> [Data for this task]

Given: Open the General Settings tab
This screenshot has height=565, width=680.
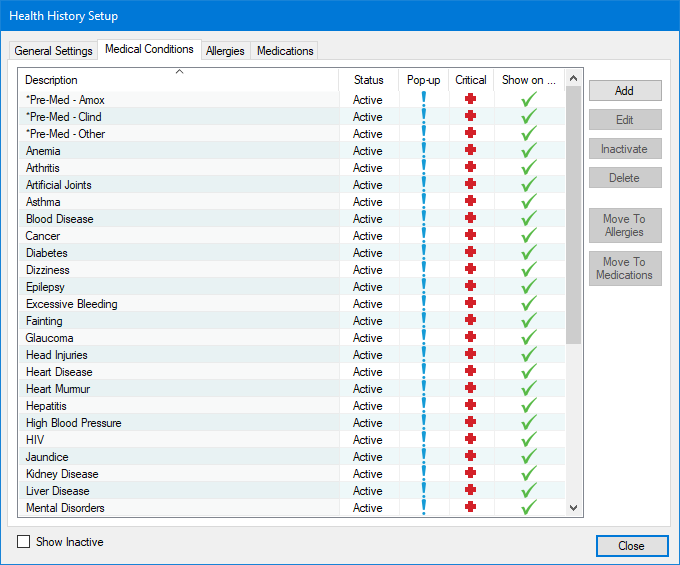Looking at the screenshot, I should [x=54, y=51].
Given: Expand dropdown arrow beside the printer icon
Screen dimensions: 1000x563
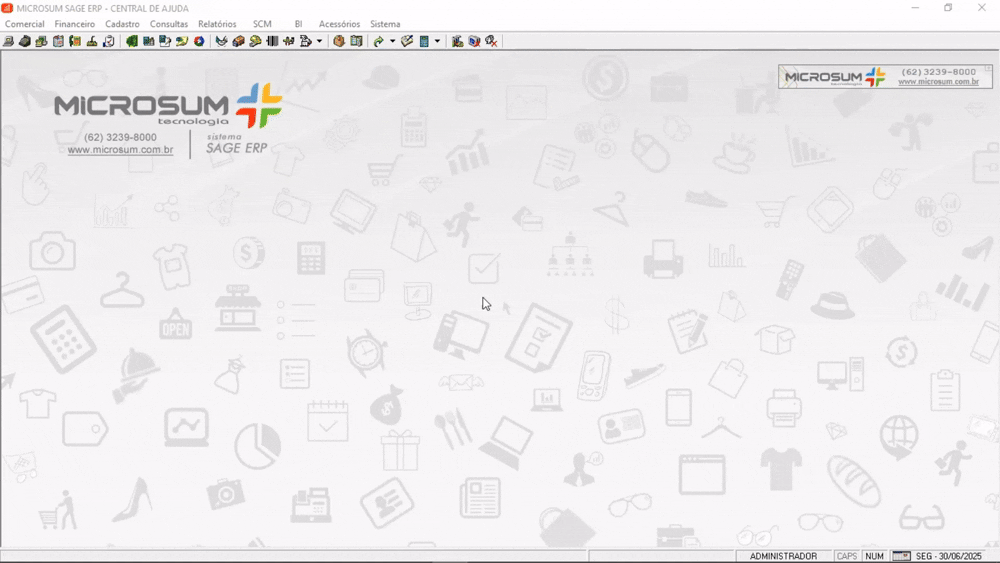Looking at the screenshot, I should (x=319, y=41).
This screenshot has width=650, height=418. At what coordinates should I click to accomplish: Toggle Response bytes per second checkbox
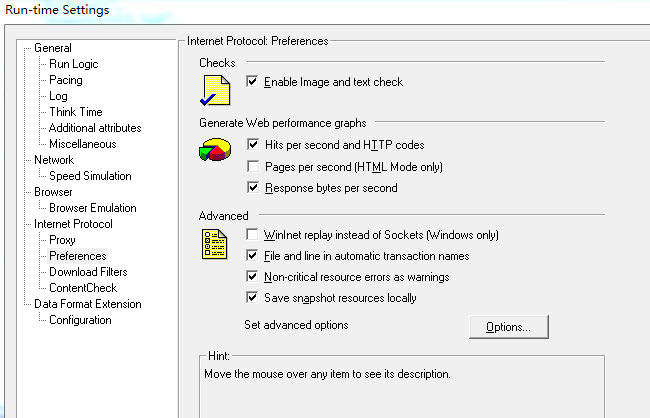pyautogui.click(x=252, y=188)

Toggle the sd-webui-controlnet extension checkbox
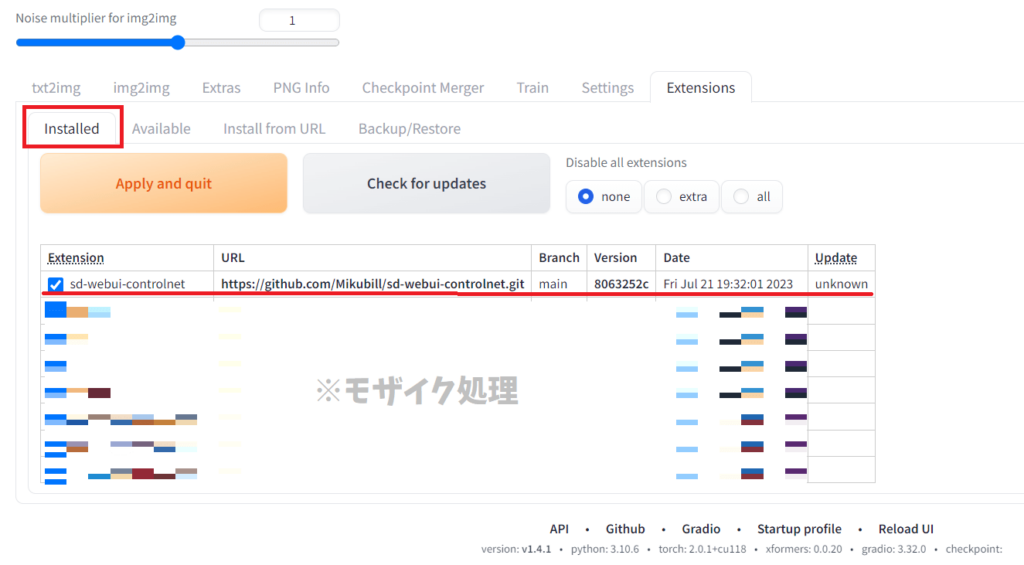56,285
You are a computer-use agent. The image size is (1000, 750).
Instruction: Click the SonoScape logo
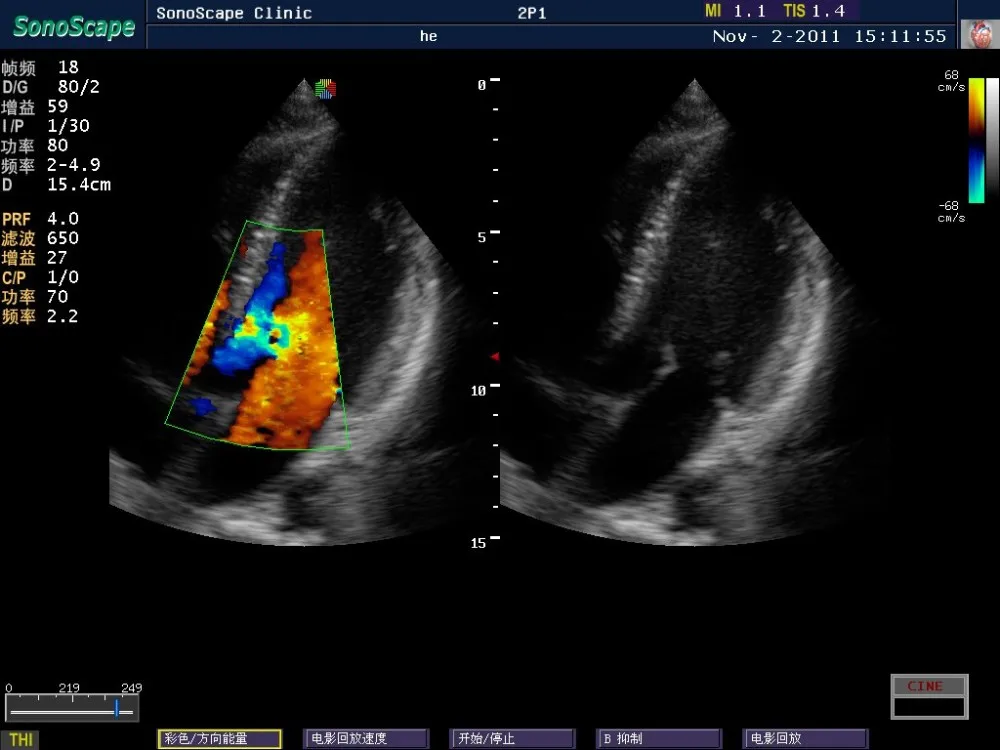coord(73,26)
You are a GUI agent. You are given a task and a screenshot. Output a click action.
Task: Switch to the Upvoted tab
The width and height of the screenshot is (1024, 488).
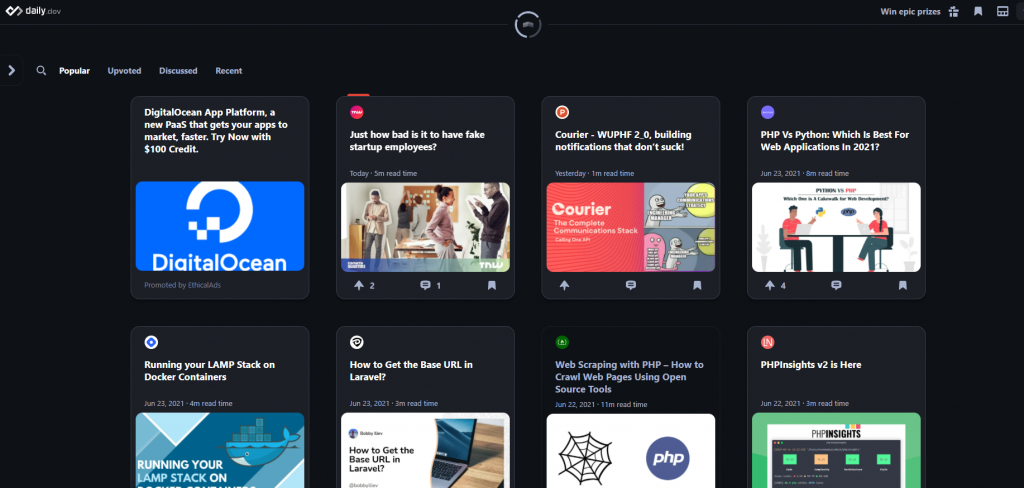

> [Work required] If a line in the listing has "agent" in it, report that line.

> [Output of the task]
You are a computer-use agent. The image size is (1000, 750).
You are a GUI agent. You are given a task and a screenshot. Output a click action.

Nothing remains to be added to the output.